Curt and Suze and Mickey
Suze and Curt Kowalski are celebrating their three-week wedding anniversary in their new South Philadelphia home. They are also learning how to live with the eccentricities of their next-door-neighbor, Mickey -- a retired boxer and recluse who has lived in the neighborhood for many, many years.

On July 3, Suze is off from work. The beauty parlor that she works in is closed for the holiday. She uses this time to introduce herself to her next door neighbor, Mickey. Mickey feeds pigeons outside his home everyday. Pigeon droppings make a mess of the neighborhood, much to the horror of Suze's husband, Curt. Mickey lives alone amidst his boxing trophies, faded newspaper accounts of a career of near glory.

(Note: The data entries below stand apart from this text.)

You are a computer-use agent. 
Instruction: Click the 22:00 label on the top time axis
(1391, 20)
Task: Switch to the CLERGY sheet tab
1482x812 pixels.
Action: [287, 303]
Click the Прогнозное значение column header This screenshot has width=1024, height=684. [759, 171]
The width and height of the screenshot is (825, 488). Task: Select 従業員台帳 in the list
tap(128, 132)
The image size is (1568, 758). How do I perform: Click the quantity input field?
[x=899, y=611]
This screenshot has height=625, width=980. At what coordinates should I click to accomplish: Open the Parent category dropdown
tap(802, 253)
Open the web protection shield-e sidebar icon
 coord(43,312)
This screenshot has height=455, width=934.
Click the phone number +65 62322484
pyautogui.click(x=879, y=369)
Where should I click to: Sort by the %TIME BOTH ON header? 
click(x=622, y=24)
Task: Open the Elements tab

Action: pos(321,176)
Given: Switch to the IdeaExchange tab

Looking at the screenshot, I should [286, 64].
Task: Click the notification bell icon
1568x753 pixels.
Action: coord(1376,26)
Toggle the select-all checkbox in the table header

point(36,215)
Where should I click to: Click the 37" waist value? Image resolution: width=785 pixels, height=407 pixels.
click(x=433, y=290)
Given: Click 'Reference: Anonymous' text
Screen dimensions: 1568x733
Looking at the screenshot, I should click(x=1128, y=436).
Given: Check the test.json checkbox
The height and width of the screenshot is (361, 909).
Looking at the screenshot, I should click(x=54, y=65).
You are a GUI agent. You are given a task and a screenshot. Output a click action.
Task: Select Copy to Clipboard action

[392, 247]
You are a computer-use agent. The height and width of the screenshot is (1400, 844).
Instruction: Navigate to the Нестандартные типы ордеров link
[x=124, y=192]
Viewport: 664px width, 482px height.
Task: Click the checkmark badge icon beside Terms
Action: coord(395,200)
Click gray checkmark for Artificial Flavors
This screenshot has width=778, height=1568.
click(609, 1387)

On July 3, Curt is supposed to stay home from work. It's no holiday for Curt, however. He is an engineer for SEPTA, who drives a train on the Broad Street Line. Yesterday a man took his own life by jumping in front of Curt's train. Curt is deeply affected by this death, however, he is in denial, and reports for work anyway. Instead of going home, Curt stops by a local bar. He emerges sometime later, a few beers under his belt, with an idea to rid the neighborhood of pigeons - firecrackers. He returns home, and lights a few firecrackers -- his wife and Mickey emerge from the house, it turns out that Suze has been giving Mickey a haircut. A conflict ensues, and the retired boxer comes out of retirement as he KO's Curt on their South Philadelphia street.

With Suze as a mediator, Mickey and Curt work through their differences. Mickey reveals that he feeds the pigeons in memory of his wife, Angelina, who recently passed away. She loved pigeons, and used to feed them in the city's parks. Mickey has lost his driver's license, and has no way to get to the park - Curt offers up SEPTA know-how. Their story ends with Curt escorting Mickey on public transportation for the first time in his life.

Philadelphia Diary depicts a city rich in history, a city rich in its diversity, a city proud of its heritage, a city struggling everyday to remain whole.